The focus at the beginning of this week was directed to the report of the minutes of the Australian central bank meeting which was seen to have had a positive effect on the Australian dollar in the Asian session this morning (Tuesday).
Previously, the Reserve Bank of Australia (RBA) decided to raise the interest rate to 4.35% at the November meeting after the rate was maintained at 4.10% for the previous 4 meetings.
Examining the details of the minutes, the RBA sees the risk of inflation rising if interest rates are not raised.
Whether the move to raise interest rates will continue or not depends on the reading of the latest economic data as well as the assessment of economic risks.
The meeting members agreed that the current rate is still low compared to most other countries.

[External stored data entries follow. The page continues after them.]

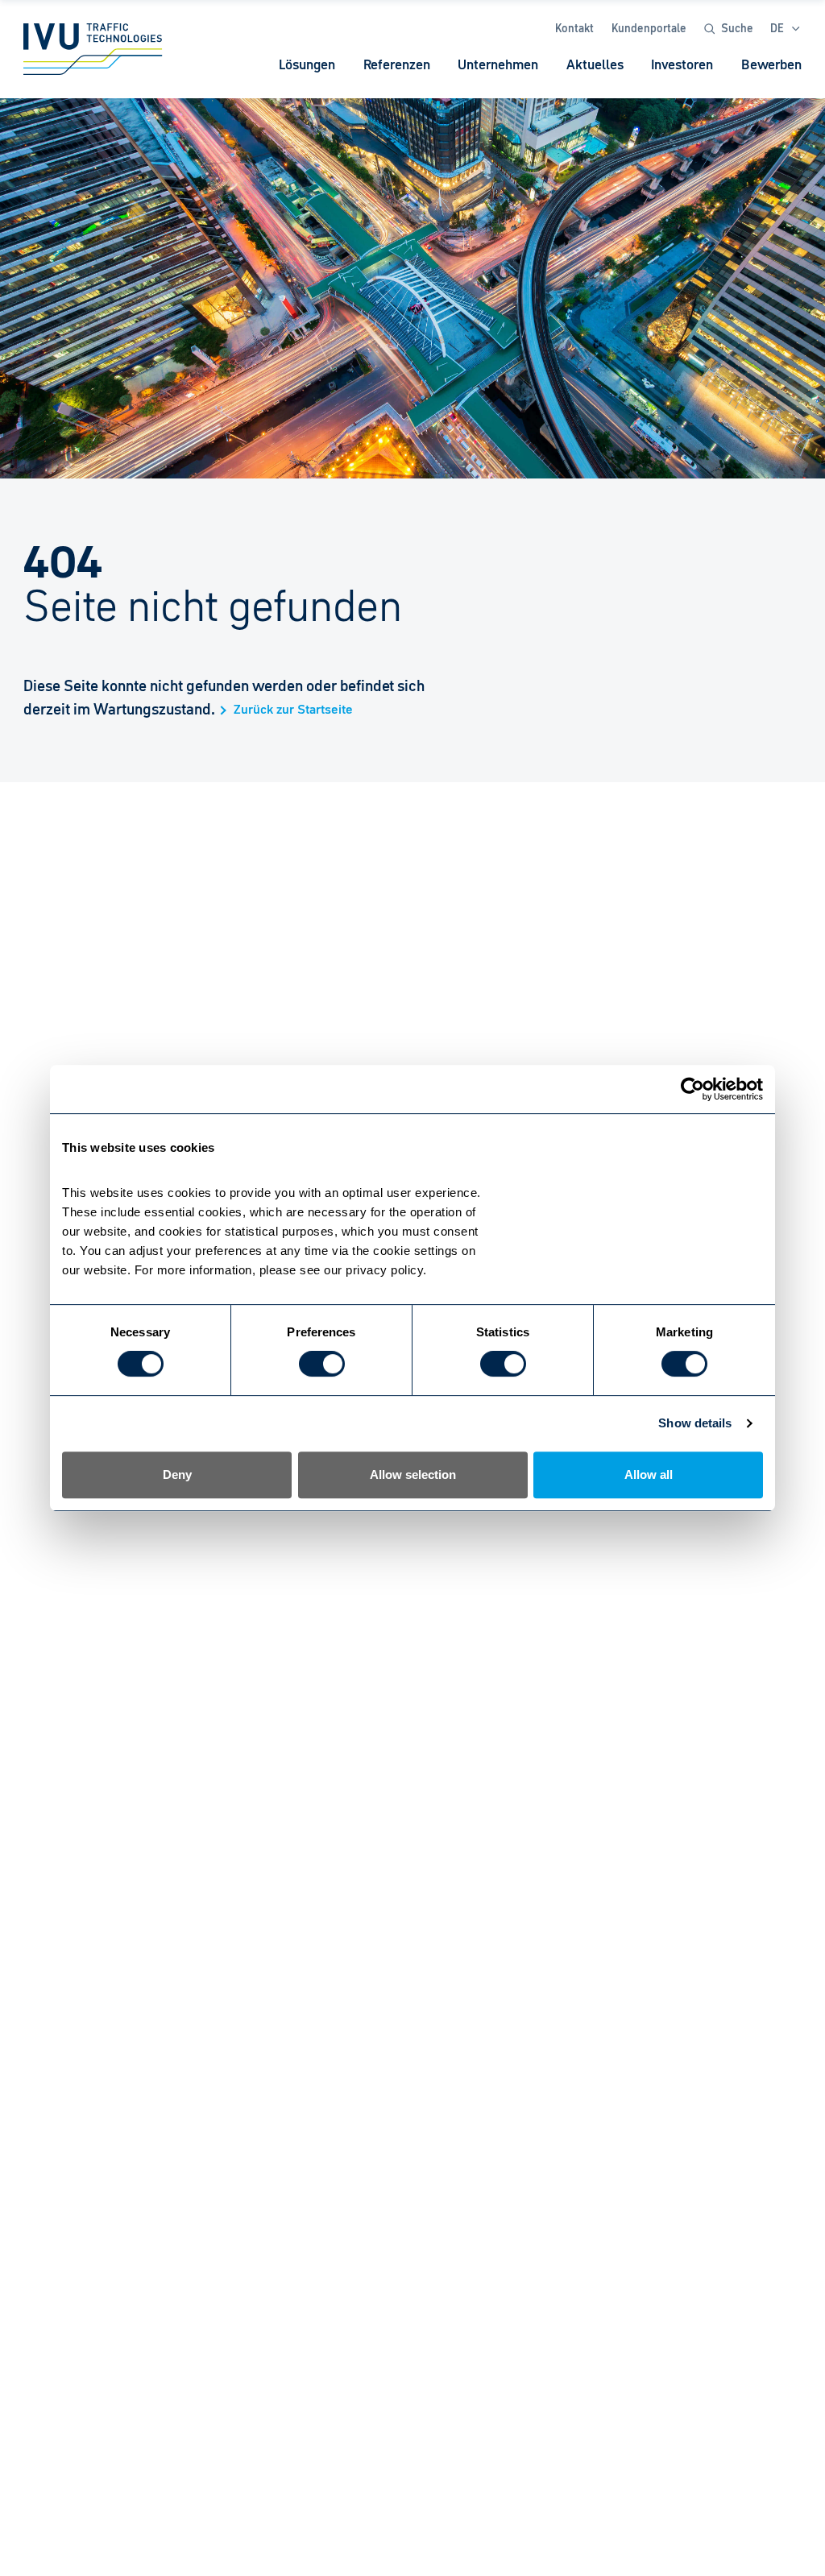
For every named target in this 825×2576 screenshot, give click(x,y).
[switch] (322, 1364)
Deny (177, 1474)
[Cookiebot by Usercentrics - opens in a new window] (692, 1089)
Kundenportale (648, 28)
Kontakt (574, 28)
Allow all (648, 1474)
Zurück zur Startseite (293, 709)
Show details (695, 1423)
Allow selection (413, 1474)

Looking at the price chart of the AUD/USD currency pair, the price managed to surge in the Asian session yesterday opening the early week trading well.
The rise managed to break through the 0.654000 resistance before the price flattened above that zone in the European session and the New York session.
Reacting to the minute report in the Asian session this morning, the price continued higher to around 0.65850 before retreating slightly at the market opening of the European session.
The price is expected to continue its rise to test the resistance at the 0.66000 high while continuing to record a recent 3-month high.
If it breaks through that level, the next target for the price is to reach up to around 0.67000.
However, if the price decline begins to show below the 0.65400 level again, this will give an early sign for a change in the price trend.
A continued decline lower will test the 0.65000 level before continuing the bearish trend towards around 0.64500.